I’d seen the woman at the bus stop a few times. I was going to explain to her that I didn’t like watching willies from my window, but thought it wouldn’t help much. The bus finally came and I probably could never use that stop again.
We were playing Wealdstone and I missed the first ten minutes, it was still 0-0 though.
“You had better things to do then?” Dave said without taking his eyes off the game.
“Where’s Big T?” I asked.
“Taken his Godson to Legoland” Wazza replied.
I thought that I’d quite like to go to Legoland and wondered if I left now, what time I would be in Windsor. But I might get all the way there and never find Big T. I’d just be a fully grown man walking around Legoland on his own and all the kids might start shouting “willy watcher” at me. I decided it was best not to go to Legoland and got back to watching the game. We lost 2-0.
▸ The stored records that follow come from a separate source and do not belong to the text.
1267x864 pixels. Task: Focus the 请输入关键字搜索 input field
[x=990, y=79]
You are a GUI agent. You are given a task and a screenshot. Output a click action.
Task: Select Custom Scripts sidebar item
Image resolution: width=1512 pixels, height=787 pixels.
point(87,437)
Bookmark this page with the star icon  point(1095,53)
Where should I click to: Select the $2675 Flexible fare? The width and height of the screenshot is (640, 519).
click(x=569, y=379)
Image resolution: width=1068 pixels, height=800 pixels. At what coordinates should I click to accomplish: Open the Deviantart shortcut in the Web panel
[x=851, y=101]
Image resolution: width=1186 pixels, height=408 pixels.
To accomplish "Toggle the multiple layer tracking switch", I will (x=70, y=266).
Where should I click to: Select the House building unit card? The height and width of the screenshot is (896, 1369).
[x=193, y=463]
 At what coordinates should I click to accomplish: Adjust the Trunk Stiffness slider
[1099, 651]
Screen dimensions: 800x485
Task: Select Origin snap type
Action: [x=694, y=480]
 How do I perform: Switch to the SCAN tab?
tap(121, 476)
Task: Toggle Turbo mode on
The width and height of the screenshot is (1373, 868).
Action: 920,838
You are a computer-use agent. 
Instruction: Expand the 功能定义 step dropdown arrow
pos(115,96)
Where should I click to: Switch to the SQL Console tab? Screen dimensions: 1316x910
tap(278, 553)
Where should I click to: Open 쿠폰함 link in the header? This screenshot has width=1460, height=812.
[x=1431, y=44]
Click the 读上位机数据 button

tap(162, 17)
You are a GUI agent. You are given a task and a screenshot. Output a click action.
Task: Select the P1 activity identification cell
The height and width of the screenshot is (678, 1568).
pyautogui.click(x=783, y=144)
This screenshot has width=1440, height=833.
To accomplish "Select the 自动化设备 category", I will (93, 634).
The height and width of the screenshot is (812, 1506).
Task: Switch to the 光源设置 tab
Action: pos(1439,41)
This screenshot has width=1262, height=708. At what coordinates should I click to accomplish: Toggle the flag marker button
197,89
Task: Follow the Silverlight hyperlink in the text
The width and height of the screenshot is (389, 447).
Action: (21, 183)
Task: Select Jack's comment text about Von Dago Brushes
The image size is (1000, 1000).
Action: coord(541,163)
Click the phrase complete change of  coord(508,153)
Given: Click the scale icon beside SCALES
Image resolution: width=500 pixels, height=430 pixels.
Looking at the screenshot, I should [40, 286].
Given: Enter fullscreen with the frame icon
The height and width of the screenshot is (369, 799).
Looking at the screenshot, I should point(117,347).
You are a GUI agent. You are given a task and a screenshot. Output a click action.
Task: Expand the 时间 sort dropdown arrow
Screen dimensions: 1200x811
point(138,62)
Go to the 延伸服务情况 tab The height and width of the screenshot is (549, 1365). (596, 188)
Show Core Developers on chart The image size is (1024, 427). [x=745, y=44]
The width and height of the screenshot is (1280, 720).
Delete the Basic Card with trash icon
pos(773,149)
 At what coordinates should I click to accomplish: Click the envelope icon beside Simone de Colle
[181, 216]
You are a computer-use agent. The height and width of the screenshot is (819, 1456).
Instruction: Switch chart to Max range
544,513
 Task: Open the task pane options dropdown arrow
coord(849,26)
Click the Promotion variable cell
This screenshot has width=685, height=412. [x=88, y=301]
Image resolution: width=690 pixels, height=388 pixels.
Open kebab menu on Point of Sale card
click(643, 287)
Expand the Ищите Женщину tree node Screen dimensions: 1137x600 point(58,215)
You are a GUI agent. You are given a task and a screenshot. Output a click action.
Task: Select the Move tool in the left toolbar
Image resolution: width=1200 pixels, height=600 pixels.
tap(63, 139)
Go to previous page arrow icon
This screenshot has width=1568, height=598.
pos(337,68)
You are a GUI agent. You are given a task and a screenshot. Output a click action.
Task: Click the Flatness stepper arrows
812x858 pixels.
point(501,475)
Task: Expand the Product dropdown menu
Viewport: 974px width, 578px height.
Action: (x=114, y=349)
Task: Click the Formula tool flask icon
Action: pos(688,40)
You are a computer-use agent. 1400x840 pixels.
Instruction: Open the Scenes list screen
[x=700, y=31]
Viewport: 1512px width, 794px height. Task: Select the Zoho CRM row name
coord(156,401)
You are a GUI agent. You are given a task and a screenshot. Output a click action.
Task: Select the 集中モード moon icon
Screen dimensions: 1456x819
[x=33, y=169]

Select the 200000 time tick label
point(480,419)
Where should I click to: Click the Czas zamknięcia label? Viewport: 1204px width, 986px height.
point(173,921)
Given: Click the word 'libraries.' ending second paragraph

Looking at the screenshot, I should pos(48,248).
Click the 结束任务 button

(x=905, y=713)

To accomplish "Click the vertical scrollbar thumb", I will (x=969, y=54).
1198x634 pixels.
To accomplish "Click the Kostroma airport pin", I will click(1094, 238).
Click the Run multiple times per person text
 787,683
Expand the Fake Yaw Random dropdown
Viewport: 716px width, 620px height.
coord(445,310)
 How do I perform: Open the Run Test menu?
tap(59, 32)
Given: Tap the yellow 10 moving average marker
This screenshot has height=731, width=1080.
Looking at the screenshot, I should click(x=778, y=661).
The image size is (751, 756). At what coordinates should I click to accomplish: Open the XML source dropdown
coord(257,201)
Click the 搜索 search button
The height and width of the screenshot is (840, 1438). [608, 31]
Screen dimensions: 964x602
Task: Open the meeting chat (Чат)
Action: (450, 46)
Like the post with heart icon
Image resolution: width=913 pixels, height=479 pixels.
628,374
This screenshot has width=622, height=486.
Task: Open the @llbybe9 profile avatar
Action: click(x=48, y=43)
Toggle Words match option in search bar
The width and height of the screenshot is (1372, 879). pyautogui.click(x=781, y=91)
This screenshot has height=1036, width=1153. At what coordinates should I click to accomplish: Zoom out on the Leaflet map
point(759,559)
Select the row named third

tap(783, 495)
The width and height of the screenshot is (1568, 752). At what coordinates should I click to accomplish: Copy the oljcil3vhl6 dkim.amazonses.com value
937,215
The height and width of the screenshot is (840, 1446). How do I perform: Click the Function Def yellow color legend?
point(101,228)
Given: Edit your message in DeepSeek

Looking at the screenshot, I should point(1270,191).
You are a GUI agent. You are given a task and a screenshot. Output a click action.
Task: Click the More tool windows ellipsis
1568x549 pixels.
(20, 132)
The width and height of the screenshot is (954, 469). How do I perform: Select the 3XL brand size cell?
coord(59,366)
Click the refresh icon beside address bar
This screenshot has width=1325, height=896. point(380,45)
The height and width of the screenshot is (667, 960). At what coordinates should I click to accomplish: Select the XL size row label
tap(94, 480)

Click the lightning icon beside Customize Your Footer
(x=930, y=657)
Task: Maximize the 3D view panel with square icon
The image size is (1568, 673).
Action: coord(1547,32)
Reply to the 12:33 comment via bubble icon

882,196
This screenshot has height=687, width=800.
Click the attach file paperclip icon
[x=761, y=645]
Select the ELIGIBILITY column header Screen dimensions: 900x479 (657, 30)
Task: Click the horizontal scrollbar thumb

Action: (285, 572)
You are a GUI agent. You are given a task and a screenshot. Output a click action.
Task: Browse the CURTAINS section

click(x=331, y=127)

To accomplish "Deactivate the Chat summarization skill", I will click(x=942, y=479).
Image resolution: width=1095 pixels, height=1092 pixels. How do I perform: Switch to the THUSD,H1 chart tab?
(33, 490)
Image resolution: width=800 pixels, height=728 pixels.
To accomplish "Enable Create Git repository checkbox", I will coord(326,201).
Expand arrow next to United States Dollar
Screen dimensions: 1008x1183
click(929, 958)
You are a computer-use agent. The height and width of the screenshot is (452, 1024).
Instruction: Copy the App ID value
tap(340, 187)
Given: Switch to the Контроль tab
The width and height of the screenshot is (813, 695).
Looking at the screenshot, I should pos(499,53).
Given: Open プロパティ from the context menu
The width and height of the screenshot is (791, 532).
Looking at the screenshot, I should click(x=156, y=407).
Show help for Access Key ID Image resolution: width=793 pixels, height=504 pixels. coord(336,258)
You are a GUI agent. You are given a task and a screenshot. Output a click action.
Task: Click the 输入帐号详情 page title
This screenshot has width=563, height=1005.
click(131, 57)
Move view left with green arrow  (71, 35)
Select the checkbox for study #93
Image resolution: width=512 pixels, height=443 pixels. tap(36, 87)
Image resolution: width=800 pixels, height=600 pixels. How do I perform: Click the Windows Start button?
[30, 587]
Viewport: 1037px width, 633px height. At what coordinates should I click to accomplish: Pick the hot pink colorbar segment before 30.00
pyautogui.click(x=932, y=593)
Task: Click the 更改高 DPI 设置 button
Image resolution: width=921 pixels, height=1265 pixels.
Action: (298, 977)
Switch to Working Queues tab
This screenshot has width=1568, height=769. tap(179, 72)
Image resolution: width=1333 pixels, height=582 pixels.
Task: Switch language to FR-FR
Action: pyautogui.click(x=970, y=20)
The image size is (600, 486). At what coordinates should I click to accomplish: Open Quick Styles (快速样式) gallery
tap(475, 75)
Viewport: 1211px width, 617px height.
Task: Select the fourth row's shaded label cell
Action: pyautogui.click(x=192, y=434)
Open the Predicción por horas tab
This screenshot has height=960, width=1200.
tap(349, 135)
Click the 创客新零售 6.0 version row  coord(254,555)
When I got back home ‘Willy Watcher’ had been spray painted onto my front door.
“Oi Dan!” The kid next door skidded to a stop at the front of my house, “Give us a fiver for fertilizing your lawn”.
There was a big turd in the middle of the grass.
“Piss off kid. I’m with the Wingate Wide Boys. We’ll do you!” I told him.
“Gays!” He yelled back then lobbed a can of Tizer at my head.